Siny Tsang posted on Monday, April 03, 2017 - 9:01 am
I am trying to modify the Mplus code in Muthen & Asparouhov (2015) to fit some longitudinal BMI data, but I'm a bit confused with the Mplus codes provided in the Appendix.
The data is positively skewed, so we're looking to use DISTRIBUTION = SKEWT. With time varying covariates (i.e., age), I am assuming that we should use the codes in Tables B1 and B2 as an example. Instead of using the AT command to specify time-varying covariates, I see that the ON command is used. However, I don't quite understand why the regression paths are constrained to be equal for the different time points? Is there a way to get the equivalent of the slope estimates as in GMM with normal distribution?
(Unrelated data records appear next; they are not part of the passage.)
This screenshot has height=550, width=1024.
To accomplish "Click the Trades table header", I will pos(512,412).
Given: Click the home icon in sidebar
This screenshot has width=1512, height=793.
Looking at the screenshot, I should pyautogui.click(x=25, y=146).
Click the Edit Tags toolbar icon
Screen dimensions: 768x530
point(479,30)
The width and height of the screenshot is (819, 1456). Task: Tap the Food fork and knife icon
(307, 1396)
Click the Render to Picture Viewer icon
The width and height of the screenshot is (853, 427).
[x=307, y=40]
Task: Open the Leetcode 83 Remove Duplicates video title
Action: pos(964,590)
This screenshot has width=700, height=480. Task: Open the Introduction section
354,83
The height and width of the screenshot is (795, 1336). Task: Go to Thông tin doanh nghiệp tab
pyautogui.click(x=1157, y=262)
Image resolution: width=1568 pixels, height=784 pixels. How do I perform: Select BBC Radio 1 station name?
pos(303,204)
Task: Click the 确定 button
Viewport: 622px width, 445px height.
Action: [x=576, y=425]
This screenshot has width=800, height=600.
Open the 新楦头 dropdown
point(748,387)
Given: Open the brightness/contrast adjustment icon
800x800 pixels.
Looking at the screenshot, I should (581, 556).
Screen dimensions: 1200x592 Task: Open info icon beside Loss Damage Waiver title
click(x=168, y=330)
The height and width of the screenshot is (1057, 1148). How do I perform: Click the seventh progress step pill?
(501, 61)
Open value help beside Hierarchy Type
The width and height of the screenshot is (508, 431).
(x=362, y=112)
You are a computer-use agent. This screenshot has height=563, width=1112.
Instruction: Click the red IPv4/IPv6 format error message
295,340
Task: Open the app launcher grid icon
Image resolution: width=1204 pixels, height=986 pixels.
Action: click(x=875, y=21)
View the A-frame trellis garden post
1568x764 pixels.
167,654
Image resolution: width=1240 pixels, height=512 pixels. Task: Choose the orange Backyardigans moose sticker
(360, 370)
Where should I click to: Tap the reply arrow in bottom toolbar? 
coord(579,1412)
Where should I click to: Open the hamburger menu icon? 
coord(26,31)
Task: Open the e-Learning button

Siny Tsang posted on Monday, April 03, 2017 - 10:03 am
Follow up to my previous message,
I am guessing that the estimated coefficient for the ON path is the same as the estimated means for the slope if we use the usually GMM script:
i s | w1 w2 w3 w4 AT age1 age2 age3 age4;
So what happened to the variances of S if we use the ON method like this?
i BY w1-w4@1; w1 ON age1; w2 ON age2; w3 ON age3; w4 ON age4;
Is this essentially a fixed slope within class (but vary between class)? If so, can we model a class-varying slope effect as well?